In fact the last thing that he remembers is the cement slamming into his face once more, his dads finger in his hair and Max screaming.
Then the dirt, the aching packed lung feeling and digging his way out. A new way of breathing, breath that stretched up to big sur and down past pathetic human boarders. He’d been buried in a forgotten little sliver of land off of a closed off road. The land was forgotten, but it never forgot, not anything.
His dad never laid a hand on him after that. Not after Billy came back to the house covered in grave dirt and a vine of California Dogwood grew through the floorboards, through Neil’s boot.
The people at the ER didn’t know what to make of that.
No, Billy’s dad never laid a hand on him again, freak though he was. He settled for words at a distance, but Billy wasn’t listening any more.
The soil remembered. It spoke to him, though that word didn’t feel quite right for how it happened. How he would go wandering late at night, his mind filled with blood watering the ground. The soil remembered and it taught Billy.

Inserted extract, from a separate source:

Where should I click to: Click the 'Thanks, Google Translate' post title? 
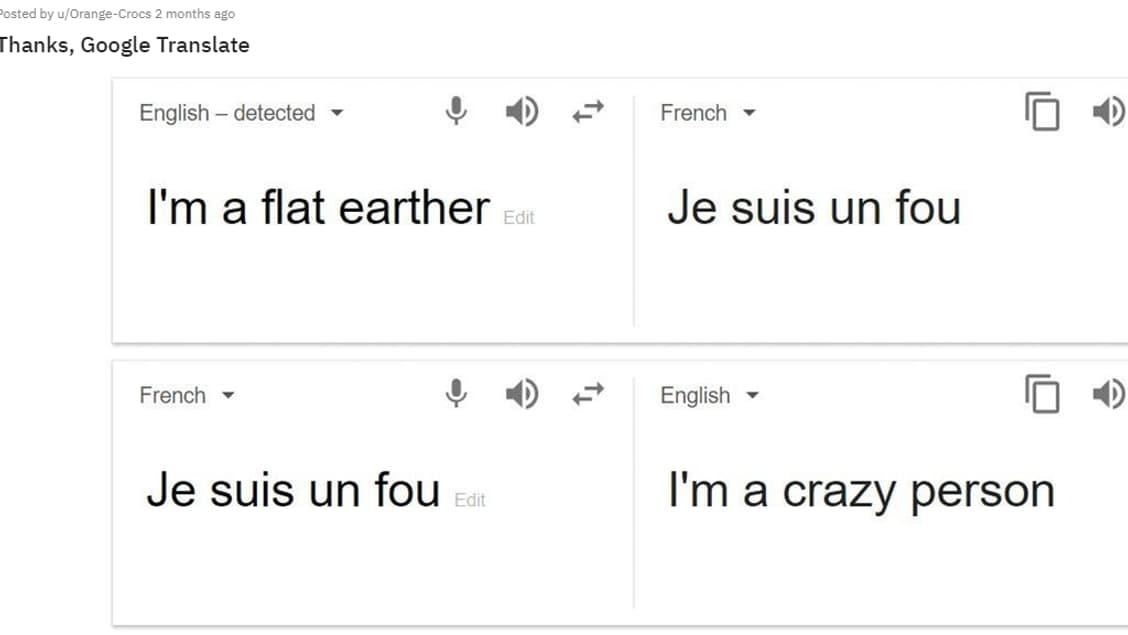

His friends weren’t quite sure what to make of him anymore either, and when Neil announced that they were moving, only one of them said he would miss Billy.
“La hiedra venenosa,” Argyle frowned, “Who will become luchadores with me when you’re gone?”
“You can do it by yourself, Argo,” Billy laughed.
“But who will have your plant power,” Argyle smacked the back of his own fist, “Miss you brother. Don’t fall in love and never come back, okay?”
Billy made the promise not knowing, making Argyle laugh by recreating Neil’s face when Billy had grown a redwood through the house, busting its retail value and leaving the area to the land, because who would cut down what appeared to be a thousand year old redwood.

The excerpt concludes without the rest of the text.